SHORT EXERCISE: Render everything from the line containing "Task: Click the $26.153M trading volume value" down to the line containing "Action: click(x=315, y=274)" as a two-column CSV with the headers instruction and response, one row per record. Put each value in a single quoted field with line breaks replaced by spaces, and leave the pictures out.

PROVIDED RECORDS:

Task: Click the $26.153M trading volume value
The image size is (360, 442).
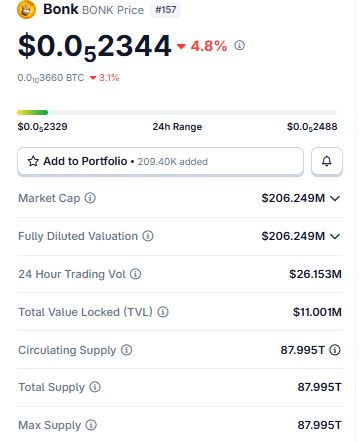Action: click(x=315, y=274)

...

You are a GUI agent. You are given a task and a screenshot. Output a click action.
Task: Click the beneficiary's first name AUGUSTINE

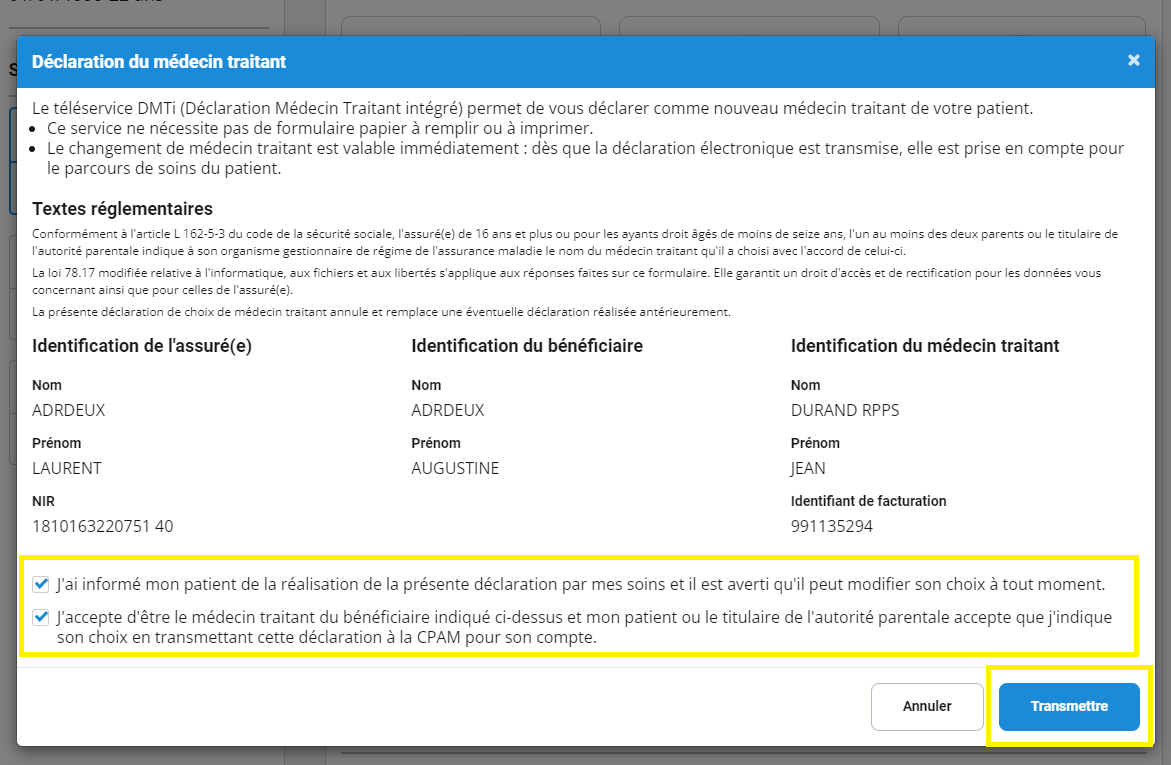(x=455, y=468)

TASK OUTPUT:
instruction,response
"Task: Click the $26.153M trading volume value The image size is (360, 442).","Action: click(x=315, y=274)"